● **Prompt**
Rewrite the stretch from the line containing "The width and" through the end of the items, substituting "left sidebar" for "left toolbar" and keeping all else unchanged. Leave the pictures out of your answer.

Collected data:
──────────

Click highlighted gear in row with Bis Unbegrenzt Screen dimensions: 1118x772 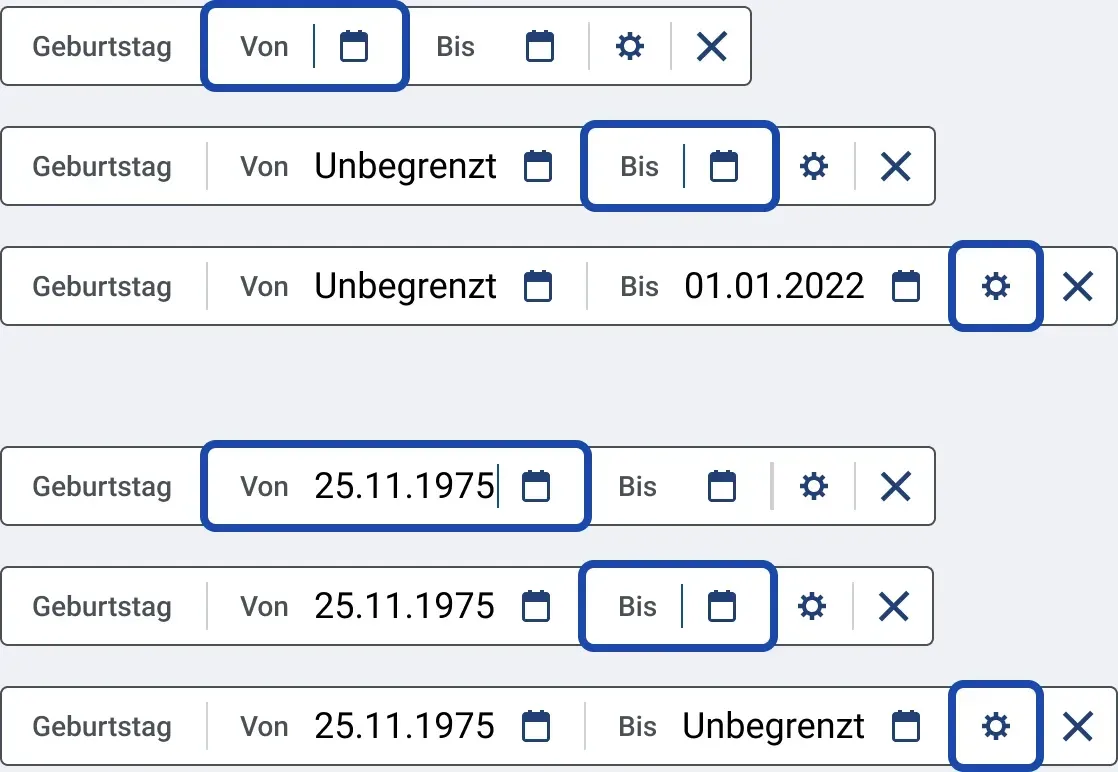tap(996, 726)
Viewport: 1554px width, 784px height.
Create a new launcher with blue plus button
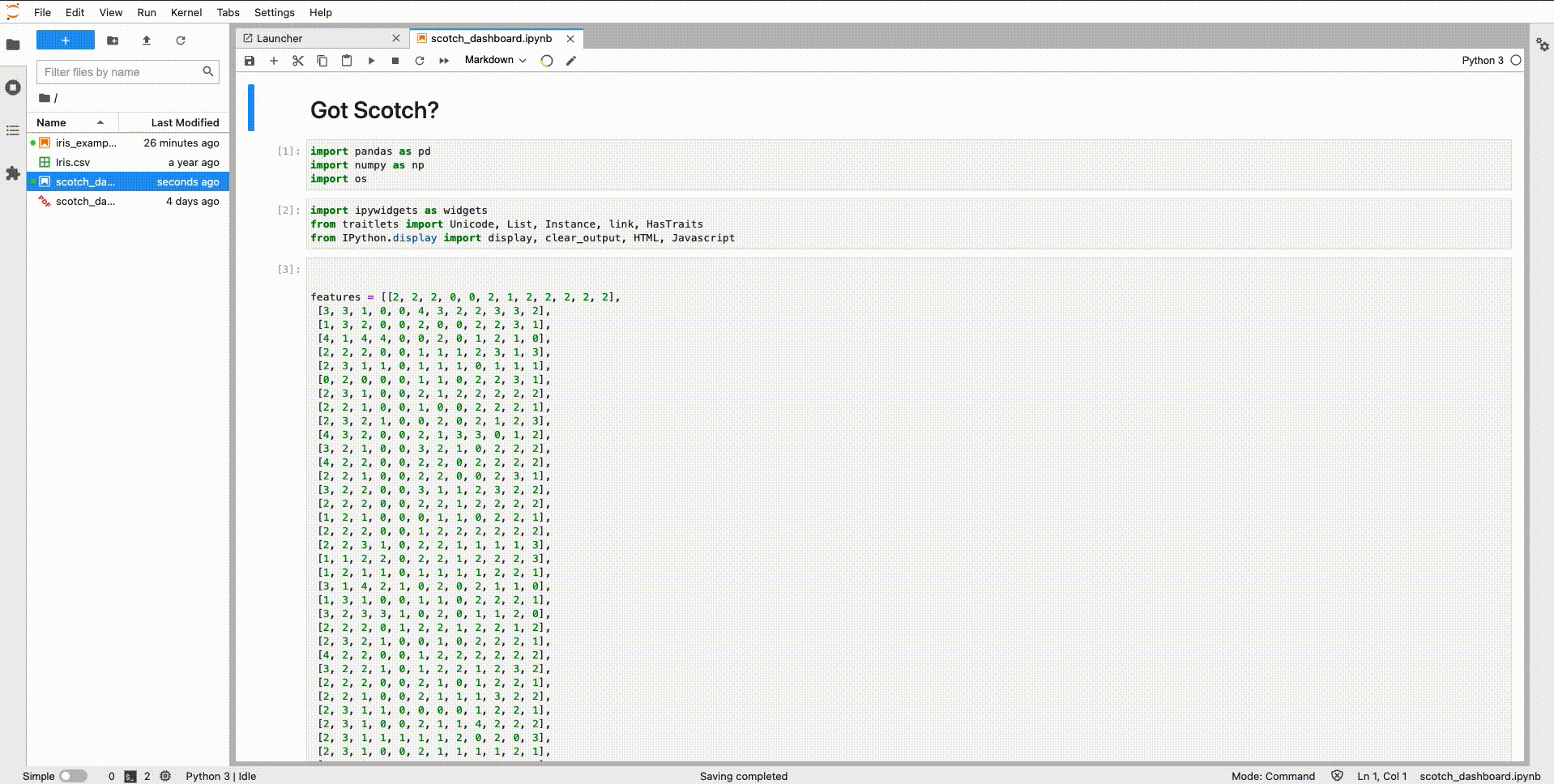click(65, 40)
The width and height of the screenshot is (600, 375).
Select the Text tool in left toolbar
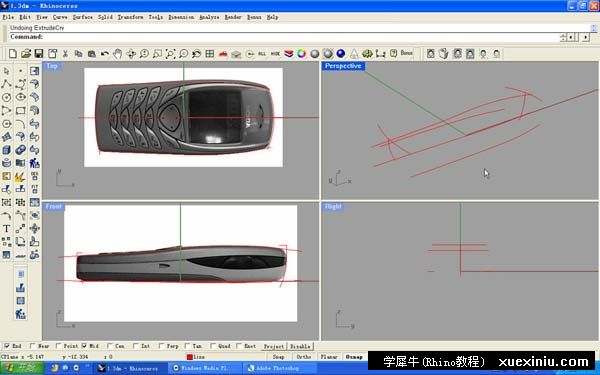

──────────

● **Finished answer**
The width and height of the screenshot is (600, 375).
Select the Text tool in left sidebar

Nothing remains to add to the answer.